Dr. Agarwal explained that MCSP is working with faith-based facilities in countries, such as Nigeria, to train their workforce in labor and delivery. She stated the faith community provides a large percentage of the health care in Africa and “comes through when there is a problem, such as a government health worker strike or conflict in a country.” However she recognized challenges faith-based facilities face, such as not receiving the same level of supplies and commodities as government facilities.

Roundtables on Five Key Points in the Continuum of Care

Antenatal Care Integration Roundtable. Photo by Ken-Won Miller

Following Dr. Agarwal’s presentation, roundtables focused on five health interventions that provide opportunities to integrate services. Discussion Highlights from the table discussions include:

Antenatal Care led by Theresa Shaver, Senior Maternal Health Advisor, Maternal and Newborn Health Division, Office of Maternal and Child Health and Nutrition, USAID Bureau for Global Health.

  • Challenge of meeting the WHO recommendation for 8 antenatal care visits. All visits do not need to happen at facilities, they could occur in the home and involve community health workers.
  • Early ultrasound to more accurately predict delivery date and detect abnormalities, and conduct monitoring for preeclampsia and eclampsia. Challenge of proper training of workers and maintaining equipment.
  • Low dose high frequency approach to training health workers which means workers receive smaller amounts of information more frequently to improve retention.

PMTCT and caring for children with HIV led by Dr. Perry Jansen, Vice President of Strategic Partnerships, MedSend and Dr. Anouk Amzel, Medical Officer, Pediatric Maternal Branch, Prevention, Care and Treatment Division, Office of HIV/AIDS, USAID.

  • There are good medical interventions that can extend lives of people with HIV and dramatically reduce the chance that women transmit HIV to their babies, but it is very complicated to ensure that all women are tested, and put on treatment and followup.
  • Need to make sure we are not working only at health facilities so we do not miss people in the communities who need HIV services. Need to find people where they are.
Immunization Integration Roundtable.
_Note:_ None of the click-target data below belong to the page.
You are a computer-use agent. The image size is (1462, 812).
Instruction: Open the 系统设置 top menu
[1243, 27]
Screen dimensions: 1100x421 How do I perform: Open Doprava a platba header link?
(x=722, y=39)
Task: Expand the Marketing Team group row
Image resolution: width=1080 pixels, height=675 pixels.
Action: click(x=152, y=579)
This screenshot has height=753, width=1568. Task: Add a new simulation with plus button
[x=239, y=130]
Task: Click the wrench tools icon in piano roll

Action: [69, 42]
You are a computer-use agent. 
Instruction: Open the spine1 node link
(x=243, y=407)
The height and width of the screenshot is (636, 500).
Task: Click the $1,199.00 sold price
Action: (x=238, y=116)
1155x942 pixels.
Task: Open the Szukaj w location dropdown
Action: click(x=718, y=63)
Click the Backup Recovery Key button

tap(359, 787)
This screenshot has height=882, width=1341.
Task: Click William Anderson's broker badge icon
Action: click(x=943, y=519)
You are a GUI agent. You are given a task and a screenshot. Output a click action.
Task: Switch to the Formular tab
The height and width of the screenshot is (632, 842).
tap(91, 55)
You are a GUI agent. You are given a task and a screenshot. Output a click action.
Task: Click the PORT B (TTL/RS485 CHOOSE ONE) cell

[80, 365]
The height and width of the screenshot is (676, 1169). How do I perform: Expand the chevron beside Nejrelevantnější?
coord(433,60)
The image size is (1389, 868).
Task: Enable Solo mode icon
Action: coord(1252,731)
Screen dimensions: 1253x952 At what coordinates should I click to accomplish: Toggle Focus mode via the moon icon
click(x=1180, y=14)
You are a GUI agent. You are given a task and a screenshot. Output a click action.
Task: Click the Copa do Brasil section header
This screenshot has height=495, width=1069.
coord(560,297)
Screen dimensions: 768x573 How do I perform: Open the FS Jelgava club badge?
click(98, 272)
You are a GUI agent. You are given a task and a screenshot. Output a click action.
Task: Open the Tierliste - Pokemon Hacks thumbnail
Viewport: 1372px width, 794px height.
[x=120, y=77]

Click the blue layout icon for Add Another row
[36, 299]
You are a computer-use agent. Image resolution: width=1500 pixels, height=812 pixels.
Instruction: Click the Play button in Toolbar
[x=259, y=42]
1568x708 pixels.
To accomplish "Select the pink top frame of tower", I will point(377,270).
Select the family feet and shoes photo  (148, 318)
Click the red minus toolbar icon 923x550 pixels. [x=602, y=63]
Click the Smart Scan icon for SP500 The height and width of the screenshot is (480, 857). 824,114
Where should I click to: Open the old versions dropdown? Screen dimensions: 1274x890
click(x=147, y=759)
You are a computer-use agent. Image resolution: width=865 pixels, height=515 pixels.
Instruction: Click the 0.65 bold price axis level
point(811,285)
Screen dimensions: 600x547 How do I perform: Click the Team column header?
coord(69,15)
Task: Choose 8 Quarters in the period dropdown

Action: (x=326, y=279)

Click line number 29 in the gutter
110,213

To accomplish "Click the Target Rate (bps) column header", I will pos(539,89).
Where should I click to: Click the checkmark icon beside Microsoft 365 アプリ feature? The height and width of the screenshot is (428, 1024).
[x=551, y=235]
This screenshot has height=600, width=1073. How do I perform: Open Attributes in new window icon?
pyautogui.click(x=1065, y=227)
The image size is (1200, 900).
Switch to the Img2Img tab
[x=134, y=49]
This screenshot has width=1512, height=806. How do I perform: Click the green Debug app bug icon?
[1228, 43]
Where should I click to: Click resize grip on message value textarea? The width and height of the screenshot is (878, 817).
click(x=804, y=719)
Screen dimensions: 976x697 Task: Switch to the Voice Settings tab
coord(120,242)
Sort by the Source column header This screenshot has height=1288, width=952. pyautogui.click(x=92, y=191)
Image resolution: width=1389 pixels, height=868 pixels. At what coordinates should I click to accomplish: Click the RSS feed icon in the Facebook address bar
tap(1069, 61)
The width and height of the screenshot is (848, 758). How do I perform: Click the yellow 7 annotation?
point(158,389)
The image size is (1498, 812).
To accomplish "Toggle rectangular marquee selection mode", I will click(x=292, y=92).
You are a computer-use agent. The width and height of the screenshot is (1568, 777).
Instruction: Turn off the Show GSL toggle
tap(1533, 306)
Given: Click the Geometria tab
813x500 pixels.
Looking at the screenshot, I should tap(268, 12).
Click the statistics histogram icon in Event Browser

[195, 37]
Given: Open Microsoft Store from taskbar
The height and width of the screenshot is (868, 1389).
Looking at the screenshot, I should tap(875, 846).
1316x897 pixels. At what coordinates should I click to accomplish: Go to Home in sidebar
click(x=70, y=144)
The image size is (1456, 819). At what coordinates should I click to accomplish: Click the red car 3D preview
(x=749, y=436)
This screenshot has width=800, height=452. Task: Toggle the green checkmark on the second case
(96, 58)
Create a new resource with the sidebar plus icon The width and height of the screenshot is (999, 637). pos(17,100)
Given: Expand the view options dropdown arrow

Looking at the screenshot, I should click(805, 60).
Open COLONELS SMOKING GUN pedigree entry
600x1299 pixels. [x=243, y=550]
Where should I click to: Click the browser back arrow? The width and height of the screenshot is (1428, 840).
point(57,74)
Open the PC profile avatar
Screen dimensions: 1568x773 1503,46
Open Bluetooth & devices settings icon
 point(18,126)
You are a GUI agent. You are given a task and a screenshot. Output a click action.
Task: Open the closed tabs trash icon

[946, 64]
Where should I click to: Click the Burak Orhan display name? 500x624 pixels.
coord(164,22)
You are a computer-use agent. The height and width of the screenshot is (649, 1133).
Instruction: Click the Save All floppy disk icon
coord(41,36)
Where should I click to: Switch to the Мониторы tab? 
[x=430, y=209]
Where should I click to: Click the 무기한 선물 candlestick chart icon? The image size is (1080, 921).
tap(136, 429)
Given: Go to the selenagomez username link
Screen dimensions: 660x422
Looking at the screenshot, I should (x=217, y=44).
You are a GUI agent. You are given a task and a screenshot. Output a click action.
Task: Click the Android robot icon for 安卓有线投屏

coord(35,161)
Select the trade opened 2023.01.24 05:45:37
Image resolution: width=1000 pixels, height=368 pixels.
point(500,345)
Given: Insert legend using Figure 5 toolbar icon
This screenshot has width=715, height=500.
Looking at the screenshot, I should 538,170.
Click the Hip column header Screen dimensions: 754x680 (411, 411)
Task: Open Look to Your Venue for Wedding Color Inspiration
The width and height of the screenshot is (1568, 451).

Photo by Ken-Won Miller

Immunization, a vital point of contact for multiple services led by Susan Otchere, Project Director, World Vision US.

  • There are many opportunities during pregnancy, preconception and postpartum to provide immunization and counsel on FP.
  • Breast milk is the first immunization and breastfeeding should be encouraged wherever possible.
  • There are many misconceptions currently that immunization is not important or is harmful and those need to be addressed. Research shows it is an effective defense against many infectious diseases.

Nutrition of mothers and children led by Allison Flynn, Program Advisor, Nutrition, World Relief.

  • Malnutrition is responsible for almost half of all deaths for children under five.
  • How can we use the church to encourage both healthy nutrition and families and include family planning as part of that?

Changing patterns of family planning led by Dr. Douglas Huber, CCIH and Marta Pirzadeh, Senior Technical Officer for the Research Utilization Unit, FHI360

  • New family planning methods are expanding the options for families.
  • Implants are growing in popularity in many countries.
  • There is a shift from short-term injectables to longer acting ones.
  • There is a lot of misunderstanding about emergency contraception and how it functions.
  • Training is needed for health workers to be able to provide and remove implants.
  • The faith community has a role to play in addressing misperceptions among youth about family planning.

From Learning to Action: SMART Commitments

At the end of the pre-conference, participants were asked to make a commitment to put something they learned into action to advance maternal and child survival through integrating health services. The commitments were designed to be SMART (Specific, Measurable, Attainable, Relevant and Timebound) with follow up in six months to help participants achieve their goals.